Crônica social do Império


A deliciosa leitura das cartas que a Condessa de Barral escreveu ao casal imperial brasileiro entre 1859 e 1890 propicia a descoberta do que ocorria na Corte durante o longo reinado de Pedro II. O Imperador estadista, literato, amigo da cultura e da educação, respeitado em todo o mundo, interessava-se por tudo aquilo que ocorria no Brasil. Gostava de receber notícias, principalmente quando viajava, ausentando-se do Rio de Janeiro.

Entre 1859 e 1860, os Imperadores viajaram às províncias da Costa Leste e Nordeste do Brasil. Foram do Espírito Santo à Paraíba. A Condessa procurou informar a Imperatriz Teresa Cristina, em caráter sigiloso, do que encontraria na sociedade baiana – que ela conhecia bem, pois nascera em Salvador – e também na alta roda pernambucana, que ela tratou de averiguar servindo-se de fontes confiáveis.

Ela relacionou todos os fidalgos cavaleiros e guarda-roupas honorários, os moços fidalgos em exercício, detendo-se a respeito da aristocracia da Bahia. Aqui, como as informações eram sigilosas, não hesitou em afirmar que a Família Bulcão era composta do Barão de São Francisco, “pai de uma numerosa família, toda ela de gente limpa e honrada”. Obsequiava seus amigos íntimos, por exemplo o padrinho de seu único filho, Dominique, chamando-o de “um perfeito cavalheiro”. “Sua mulher, D. Emília, e sua filha Augusta, são pessoas que merecem particular atenção de Vossa Majestade”.
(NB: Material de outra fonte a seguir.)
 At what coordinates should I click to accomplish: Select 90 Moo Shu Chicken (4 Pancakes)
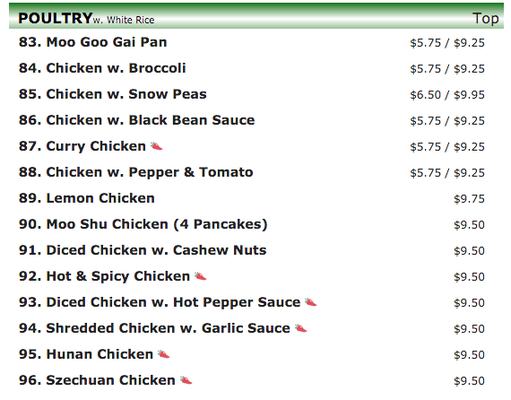click(x=143, y=224)
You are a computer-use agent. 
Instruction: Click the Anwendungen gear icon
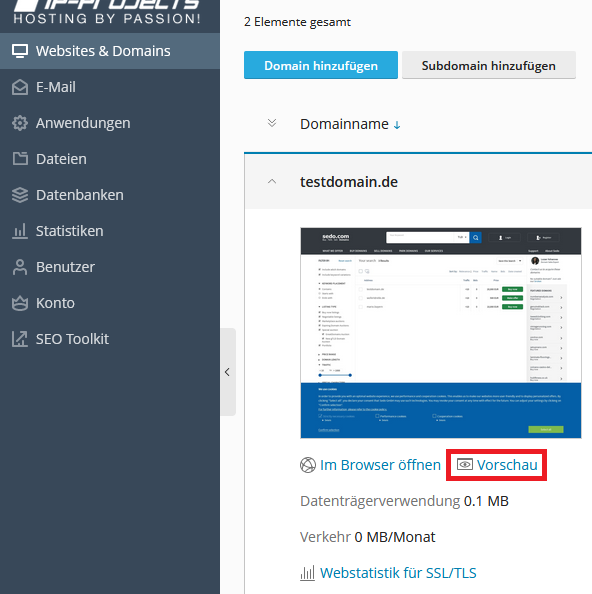(x=20, y=123)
Sobre os “Munizes”, a começar por Salvador Muniz, Barão de Paraguaçu, asseverava: “homem excelente, proprietário rico, caráter sem mancha. Sua mulher, D.Teresa, é uma senhora completa, boa, generosa, etc”. A respeito de Egas Muniz, dizia: “extravagante, querendo passar por conquistador, porém, salvo esse travers, moço estimável e muito cavalheiro”.

Mas não eram todos os baianos que mereciam seus elogios e recomendações. A respeito da Família Bandeira, por exemplo, é bastante cáustica: “D. Ana Bandeira, dizem coisas dela com o cunhado Visconde dos Fiais, homem imoral com fingimentos de Santo”. Este era o Conselheiro Luís Paulo de Araújo Basto, 1º Barão de Visconde dos Fiais.
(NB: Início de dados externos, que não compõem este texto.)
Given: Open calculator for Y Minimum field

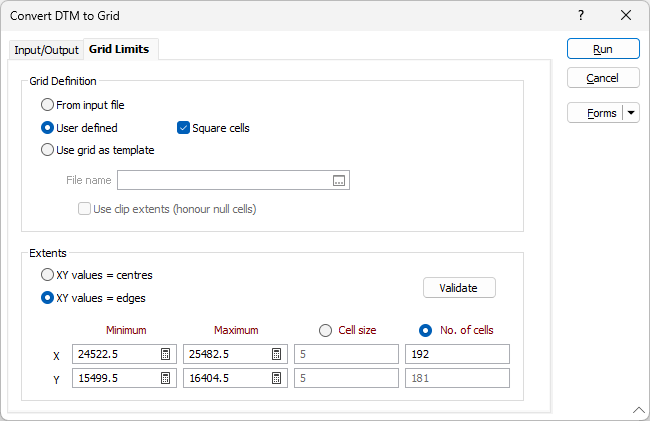Looking at the screenshot, I should [x=166, y=378].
Excedia-se em detalhes que talvez pudessem interessar à Imperatriz, que passaria boa temporada nessas províncias, e teria oportunidade de conviver com muita gente. Assim, descreve Antônio Muniz Ferrão, “casado com a viúva de um célebre mulato, José Lino Coutinho, médico formado em Coimbra, de nome Maria Adelaide Sodré, “ex-beleza que usa de óculos azuis, tem dezesseis filhos”.

Sobre a mulatice, de acordo com José Bonifácio de Andrada e Silva, poderia atingir a própria Condessa de Barral, pois a seu pai, Barão e Visconde de Pedra Branca, maliciosamente chamava “Pedra Parda”.

Atribui ao Barão da Cajaíba, o marechal-de-campo Alexandre Gomes de Argolo Ferrão, veterano da Guerra da Independência, por muito tempo vice-presidente da Província da Bahia, haver “assassinado a mulher e muitas outras pessoas”. Para Barral, era um homem mau, “não quero graças com ele. Tem um belo engenho defronte da Vila de São Francisco”.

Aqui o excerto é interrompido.